Mas é óbvio que, por ter escolhido escrever-me fora de meu reduto ermitão, tenho a visista mais prazerosa daquela que me assombra. Literalmente, me as-sombra. Estou escrevendo e, de repente, olho pela janela para encontrar seu olhar. Me penetra com olhos negros como as pedras escuras de praias há muito não visitadas. Sem saudades... Das pedras, é claro. Porque os olhos que me mataram há pouco já me fazem querer renascer para por eles morrer novamente. Os dias acompanham minha melancolia ao fechar as nuvens para qualquer raio de sol. Não pertencem acá, não agora. Agora a noite deveria imperar quase que sem alternância, independente do resto. Sem importância, vago. Sem vagões, mas vago. De-vagar. Torço pra chegar a algum lugar sabendo que esperança não é o que preciso. Aliás, é, de certa maneira, o que me sobra. Falta-me ação. Realização. Concretização. Falta tornar a mistura de argamassa líquida, feia, sem forma e viscosa em algo que finalmente sustente meus passos. Tropeçar, apesar de ser o que só faço ultimamente ao olhá-la, pode acabar quebrando-me uma perna. Pernas são-me pouco úteis. Preciso é de um músculo que mova-me a ela. E não, não são as pernas que me aproximarão dela.

Preciso, na verdade, é gastar menos meus dedos escrevendo sobre minhas projeções idealizadas e começar a agir sobre elas.

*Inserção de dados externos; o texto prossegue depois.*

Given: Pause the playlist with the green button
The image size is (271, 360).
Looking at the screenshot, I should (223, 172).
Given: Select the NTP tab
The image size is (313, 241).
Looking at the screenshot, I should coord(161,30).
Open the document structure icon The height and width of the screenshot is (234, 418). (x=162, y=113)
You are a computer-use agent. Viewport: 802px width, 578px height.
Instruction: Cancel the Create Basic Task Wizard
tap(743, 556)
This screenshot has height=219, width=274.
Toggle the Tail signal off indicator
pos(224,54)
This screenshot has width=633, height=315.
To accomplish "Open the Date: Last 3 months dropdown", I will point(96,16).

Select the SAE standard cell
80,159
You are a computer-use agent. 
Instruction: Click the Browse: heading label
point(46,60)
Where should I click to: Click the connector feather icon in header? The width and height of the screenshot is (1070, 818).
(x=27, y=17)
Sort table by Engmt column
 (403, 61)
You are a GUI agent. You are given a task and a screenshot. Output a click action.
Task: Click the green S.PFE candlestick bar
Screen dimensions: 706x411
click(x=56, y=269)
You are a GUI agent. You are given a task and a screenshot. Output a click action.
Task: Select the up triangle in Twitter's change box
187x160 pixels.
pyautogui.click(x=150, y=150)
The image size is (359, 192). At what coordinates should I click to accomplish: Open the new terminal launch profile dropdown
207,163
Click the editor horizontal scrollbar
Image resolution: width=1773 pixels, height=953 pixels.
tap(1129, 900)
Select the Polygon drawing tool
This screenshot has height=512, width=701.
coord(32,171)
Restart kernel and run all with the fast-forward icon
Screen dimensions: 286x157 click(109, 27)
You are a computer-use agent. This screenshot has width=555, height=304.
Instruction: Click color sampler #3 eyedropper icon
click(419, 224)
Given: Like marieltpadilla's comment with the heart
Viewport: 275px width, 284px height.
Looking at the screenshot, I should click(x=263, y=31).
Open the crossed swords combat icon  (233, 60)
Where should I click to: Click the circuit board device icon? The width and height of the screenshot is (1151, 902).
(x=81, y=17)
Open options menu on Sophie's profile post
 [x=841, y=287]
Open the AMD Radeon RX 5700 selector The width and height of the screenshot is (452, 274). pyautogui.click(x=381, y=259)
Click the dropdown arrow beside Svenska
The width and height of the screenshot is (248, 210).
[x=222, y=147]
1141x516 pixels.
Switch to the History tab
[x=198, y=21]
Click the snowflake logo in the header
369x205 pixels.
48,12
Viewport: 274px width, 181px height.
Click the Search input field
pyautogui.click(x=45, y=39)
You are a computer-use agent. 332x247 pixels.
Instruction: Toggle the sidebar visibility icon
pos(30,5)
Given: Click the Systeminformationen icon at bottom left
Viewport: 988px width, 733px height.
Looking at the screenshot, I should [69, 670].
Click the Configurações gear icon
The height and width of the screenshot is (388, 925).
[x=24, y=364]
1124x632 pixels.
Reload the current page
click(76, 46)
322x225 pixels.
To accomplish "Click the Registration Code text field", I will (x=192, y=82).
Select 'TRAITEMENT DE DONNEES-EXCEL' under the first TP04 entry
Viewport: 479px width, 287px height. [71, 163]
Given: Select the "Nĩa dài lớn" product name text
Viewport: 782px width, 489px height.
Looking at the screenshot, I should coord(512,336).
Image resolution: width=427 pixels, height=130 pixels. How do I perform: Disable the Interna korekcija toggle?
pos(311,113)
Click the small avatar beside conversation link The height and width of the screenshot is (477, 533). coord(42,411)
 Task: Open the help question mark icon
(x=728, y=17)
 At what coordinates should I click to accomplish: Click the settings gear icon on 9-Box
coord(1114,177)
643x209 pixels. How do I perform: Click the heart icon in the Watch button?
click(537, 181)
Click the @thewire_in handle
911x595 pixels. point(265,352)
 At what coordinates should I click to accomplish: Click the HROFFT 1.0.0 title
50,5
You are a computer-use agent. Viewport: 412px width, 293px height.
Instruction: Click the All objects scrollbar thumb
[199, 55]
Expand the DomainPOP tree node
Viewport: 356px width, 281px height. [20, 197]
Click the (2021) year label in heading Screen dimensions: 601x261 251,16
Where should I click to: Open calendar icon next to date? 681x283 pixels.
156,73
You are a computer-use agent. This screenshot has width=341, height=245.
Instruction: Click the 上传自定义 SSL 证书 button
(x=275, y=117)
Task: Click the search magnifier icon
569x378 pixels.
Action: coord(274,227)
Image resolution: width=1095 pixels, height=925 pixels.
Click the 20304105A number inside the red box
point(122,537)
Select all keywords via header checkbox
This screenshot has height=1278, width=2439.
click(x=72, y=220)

Seja para bem ou para mal - novamente essa dualidade boba aparece, sinal de poço fundo - preciso agir. Seja para me estilhaçar ou para "seja lá qual seria a outra possibilidade". O mais tragicômico é que realmente não sei qual é a outra possibilidade. Não raciocino quando penso nela. São imagens passando, lembranças de vivências compartilhadas somente comigo mesmo, um casal feito de mim e eu mesmo. Não sei o que aconteceria se acontecesse. Não sei como seria se fosse. Muito menos como faria se fizesse. O que só torna tudo mais depressivo, mais imóvel e, claro, mais instigante. O máximo que posso, agora mesmo, é olhá-la. Ser olhado de volta não me interessa por saber que o olhar não tem o mesmo interesse. Mas, se a carapuça servir... servirá apenas justamente.

Decepciono-me comigo mesmo, afinal, se a escrita é minha, é, também, de certa forma, eu mesmo. E se atualmente é assim que sou, posso apenas esperar por uma melhora intensa e radical! Não prometo mudar, mas talvez transformar seria uma boa ideia. Transformar a matéria indiferenciada e negra que está me cobrindo em um véu um pouco mais útil. Ainda que negro, pelo menos que me esconda das luzes. Ou será que seriam as próprias luzes negras? Oh, se forem... Esperanças serão tão ilusórias quanto minha atual doença: paixonitis acutis.